• WHAT THE EXERCISE ASKS: Once the data has been read, print it back in full, exactly.

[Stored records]
=== Begin Enclosure ===
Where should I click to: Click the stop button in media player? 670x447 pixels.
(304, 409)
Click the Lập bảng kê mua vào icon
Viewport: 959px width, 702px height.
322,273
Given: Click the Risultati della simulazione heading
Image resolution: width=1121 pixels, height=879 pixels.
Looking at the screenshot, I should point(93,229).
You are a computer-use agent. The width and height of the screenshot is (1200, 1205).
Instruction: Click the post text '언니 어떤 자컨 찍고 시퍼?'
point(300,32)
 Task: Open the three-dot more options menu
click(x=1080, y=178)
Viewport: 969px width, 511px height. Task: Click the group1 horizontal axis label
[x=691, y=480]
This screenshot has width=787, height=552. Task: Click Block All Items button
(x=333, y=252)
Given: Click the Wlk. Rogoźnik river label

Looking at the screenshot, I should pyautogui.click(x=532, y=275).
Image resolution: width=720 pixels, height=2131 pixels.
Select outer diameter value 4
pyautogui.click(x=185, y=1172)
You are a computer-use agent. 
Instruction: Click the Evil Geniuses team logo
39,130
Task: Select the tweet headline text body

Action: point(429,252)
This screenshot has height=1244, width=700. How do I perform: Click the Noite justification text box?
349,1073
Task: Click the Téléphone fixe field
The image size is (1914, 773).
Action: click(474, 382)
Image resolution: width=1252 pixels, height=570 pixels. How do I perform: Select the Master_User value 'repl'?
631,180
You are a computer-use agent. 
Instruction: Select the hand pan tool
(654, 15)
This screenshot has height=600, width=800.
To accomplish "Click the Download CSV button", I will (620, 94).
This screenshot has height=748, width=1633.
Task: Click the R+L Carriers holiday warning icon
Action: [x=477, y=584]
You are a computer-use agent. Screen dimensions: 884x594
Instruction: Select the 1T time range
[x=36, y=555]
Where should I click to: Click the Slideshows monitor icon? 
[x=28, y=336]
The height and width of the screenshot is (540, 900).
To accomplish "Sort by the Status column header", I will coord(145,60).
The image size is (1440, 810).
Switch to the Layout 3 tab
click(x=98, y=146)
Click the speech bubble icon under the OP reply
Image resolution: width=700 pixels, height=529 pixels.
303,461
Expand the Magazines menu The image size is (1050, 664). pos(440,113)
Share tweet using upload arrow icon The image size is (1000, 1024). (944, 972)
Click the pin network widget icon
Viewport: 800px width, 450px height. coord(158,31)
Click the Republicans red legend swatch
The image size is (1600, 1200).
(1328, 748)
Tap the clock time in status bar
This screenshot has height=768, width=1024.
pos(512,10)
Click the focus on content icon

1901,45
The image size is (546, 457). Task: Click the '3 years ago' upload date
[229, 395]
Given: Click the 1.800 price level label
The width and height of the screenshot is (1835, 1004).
=== End Enclosure ===
• RESPONSE:
Where should I click to: Click the stop button in media player? 670x447 pixels.
(304, 409)
Click the Lập bảng kê mua vào icon
Viewport: 959px width, 702px height.
322,273
Given: Click the Risultati della simulazione heading
Image resolution: width=1121 pixels, height=879 pixels.
Looking at the screenshot, I should point(93,229).
You are a computer-use agent. The width and height of the screenshot is (1200, 1205).
Instruction: Click the post text '언니 어떤 자컨 찍고 시퍼?'
point(300,32)
 Task: Open the three-dot more options menu
click(x=1080, y=178)
Viewport: 969px width, 511px height. Task: Click the group1 horizontal axis label
[x=691, y=480]
This screenshot has width=787, height=552. Task: Click Block All Items button
(x=333, y=252)
Given: Click the Wlk. Rogoźnik river label

Looking at the screenshot, I should pyautogui.click(x=532, y=275).
Image resolution: width=720 pixels, height=2131 pixels.
Select outer diameter value 4
pyautogui.click(x=185, y=1172)
You are a computer-use agent. 
Instruction: Click the Evil Geniuses team logo
39,130
Task: Select the tweet headline text body

Action: point(429,252)
This screenshot has height=1244, width=700. How do I perform: Click the Noite justification text box?
349,1073
Task: Click the Téléphone fixe field
The image size is (1914, 773).
Action: click(474, 382)
Image resolution: width=1252 pixels, height=570 pixels. How do I perform: Select the Master_User value 'repl'?
631,180
You are a computer-use agent. 
Instruction: Select the hand pan tool
(654, 15)
This screenshot has height=600, width=800.
To accomplish "Click the Download CSV button", I will (620, 94).
This screenshot has height=748, width=1633.
Task: Click the R+L Carriers holiday warning icon
Action: [x=477, y=584]
You are a computer-use agent. Screen dimensions: 884x594
Instruction: Select the 1T time range
[x=36, y=555]
Where should I click to: Click the Slideshows monitor icon? 
[x=28, y=336]
The height and width of the screenshot is (540, 900).
To accomplish "Sort by the Status column header", I will coord(145,60).
The image size is (1440, 810).
Switch to the Layout 3 tab
click(x=98, y=146)
Click the speech bubble icon under the OP reply
Image resolution: width=700 pixels, height=529 pixels.
303,461
Expand the Magazines menu The image size is (1050, 664). pos(440,113)
Share tweet using upload arrow icon The image size is (1000, 1024). (944, 972)
Click the pin network widget icon
Viewport: 800px width, 450px height. coord(158,31)
Click the Republicans red legend swatch
The image size is (1600, 1200).
(1328, 748)
Tap the clock time in status bar
This screenshot has height=768, width=1024.
pos(512,10)
Click the focus on content icon

1901,45
The image size is (546, 457). Task: Click the '3 years ago' upload date
[229, 395]
Given: Click the 1.800 price level label
The width and height of the screenshot is (1835, 1004).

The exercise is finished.